No caso da prefeita Larissa Rocha (PSD), a Folha obteve apenas posicionamento da direção nacional de seu partido, que se limitou a pontuar que o repasse dos recursos dos fundos públicos foi definido pelas instâncias partidárias locais.

Professor Moises (PSD) reforçou a legalidade da verba recebida e afirmou ter visto necessidade em usá-la para estimular as candidaturas a vereador de sua coligação, tal como Ailton Guimarães (Avante), que disse ainda ter recusado repasse maior oferecido por deputados.

Glairton Cunha (PP) e Professor Volmar (PSL) pontuaram, ambos em nota, justificativas parecidas. Volmar ainda negou ver desperdício nos gastos e disse só ter tido certeza certeza de que seria candidato único na semana da eleição, quando a Justiça Eleitoral indeferiu, em terceira instância, pedido de registro de coligação adversária, por descumprimento de prazos eleitorais.

Ze Willian (PL), que também justificou a aplicação do aporte público no apoio a aliados que concorriam à Câmara Municipal, disse ser um desperdício precisar concorrer na condição de candidato único: "Deveria mudar a lei, para quando for assim, já ser aclamado vencedor".

​Domingos de João Nobre (DEM) afirmou ter usado todo o recurso na tentativa de obter um resultado robusto, o que, na avaliação dele, daria maior legitimidade ao governo. "Por ser uma cidade muito pequena, o que conta é peso de urna.
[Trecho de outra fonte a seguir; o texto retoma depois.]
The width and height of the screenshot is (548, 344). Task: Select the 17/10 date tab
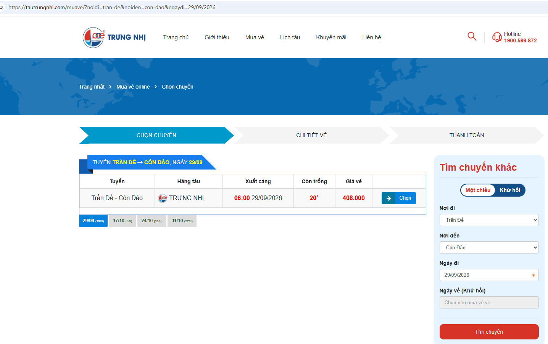[x=122, y=221]
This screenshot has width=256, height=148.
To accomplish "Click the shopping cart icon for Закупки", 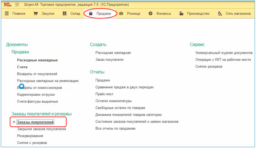I will click(36, 14).
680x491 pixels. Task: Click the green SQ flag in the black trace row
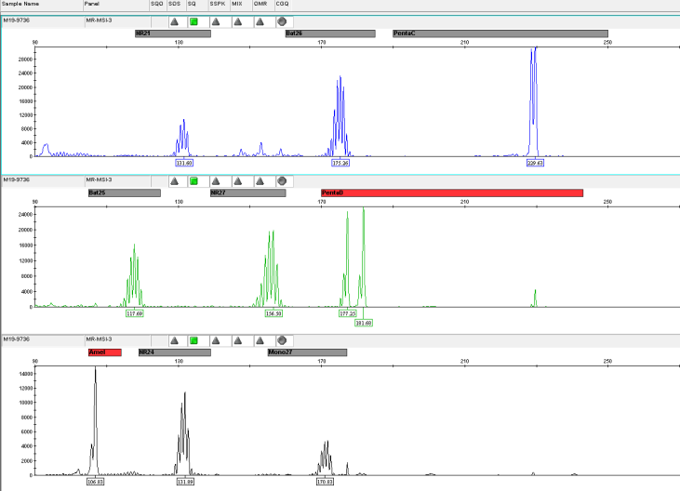click(193, 340)
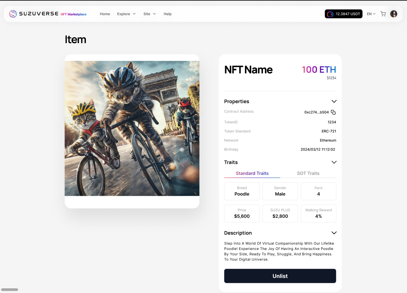Click the Unlist button

(x=280, y=276)
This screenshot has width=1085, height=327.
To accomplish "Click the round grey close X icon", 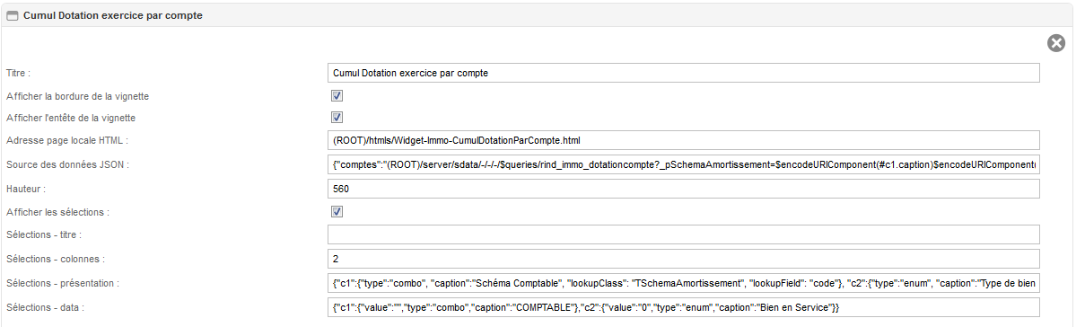I will 1056,43.
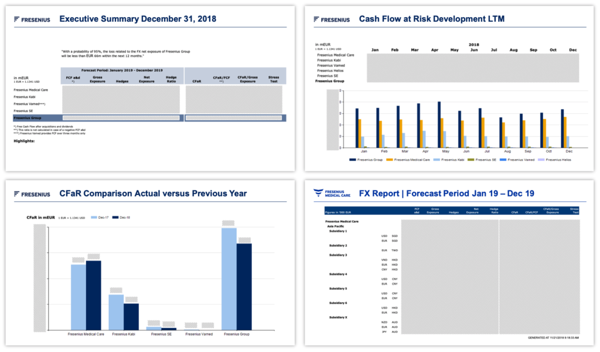Select Subsidiary 3 in the FX Report list
Viewport: 600px width, 352px height.
pos(338,255)
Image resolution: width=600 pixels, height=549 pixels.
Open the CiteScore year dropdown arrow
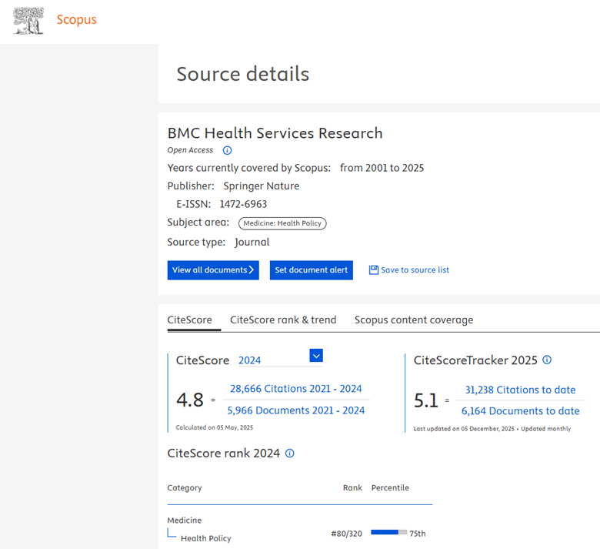coord(315,356)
Já pensou se eu fosse eleito só com o meu voto? Eu queria ter todos os votos", disse o prefeito do município com 3.790 habitantes.

Edson Vilela (PSB) apontou argumento semelhante. "Sem votação expressiva, a representatividade da autoridade municipal seria modesta e frágil", disse, em nota.

Também em nota, Toninho de Caridade (PSD) disse que, independentemente de não ter tido concorrentes, as contas atendem ao limite e aplicações previstas na norma eleitoral.

A Folha não obteve, até a publicação deste texto, retorno dos eleitos Marcos Patriota (DEM), Matheus Martins (PSB) e Kaylanne Oliveira (MDB).